§ **TASK INPUTS**

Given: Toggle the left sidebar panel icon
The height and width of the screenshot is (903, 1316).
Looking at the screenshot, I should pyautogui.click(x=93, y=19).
==
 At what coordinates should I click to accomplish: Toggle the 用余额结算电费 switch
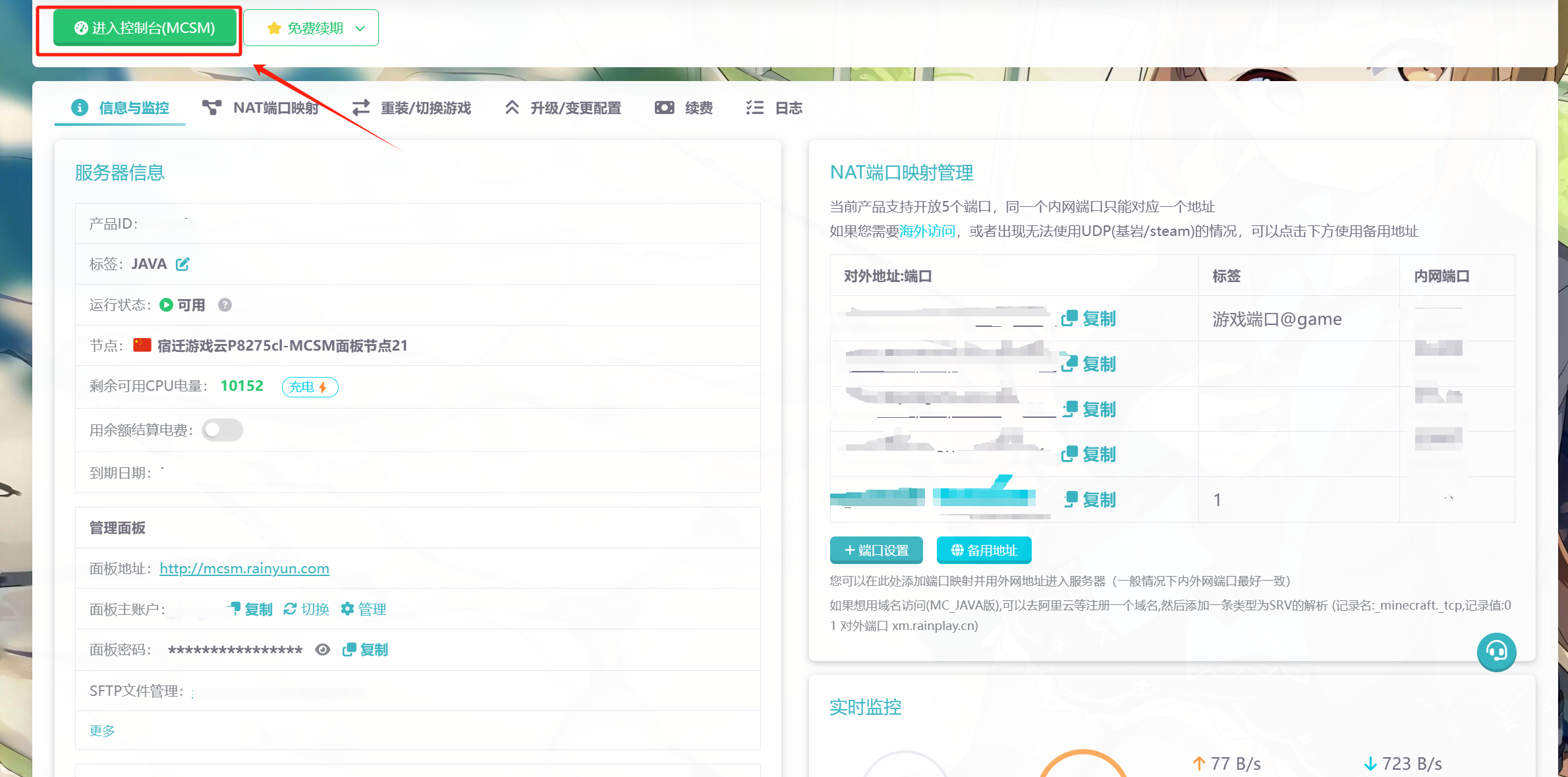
...
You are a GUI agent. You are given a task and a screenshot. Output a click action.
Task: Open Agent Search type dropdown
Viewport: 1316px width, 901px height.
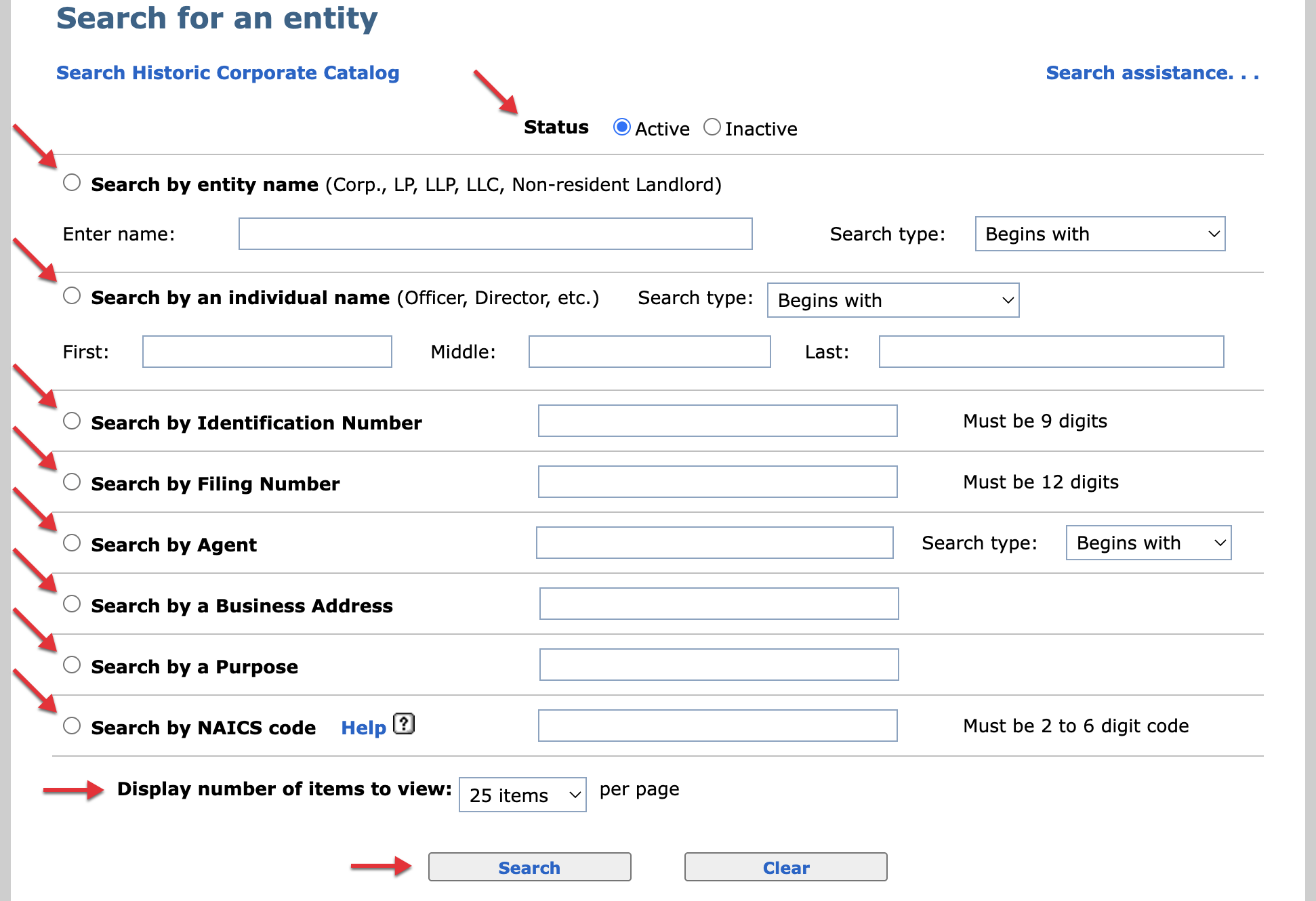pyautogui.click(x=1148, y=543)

§ **INSTRUCTIONS FOR THE TASK**
Copy every line in the data above that has the string "Toggle" in it.

§ **SOLUTION TO THIS EXERCISE**
Given: Toggle the left sidebar panel icon
 At what coordinates should I click to accomplish: Toggle the 用余额结算电费 switch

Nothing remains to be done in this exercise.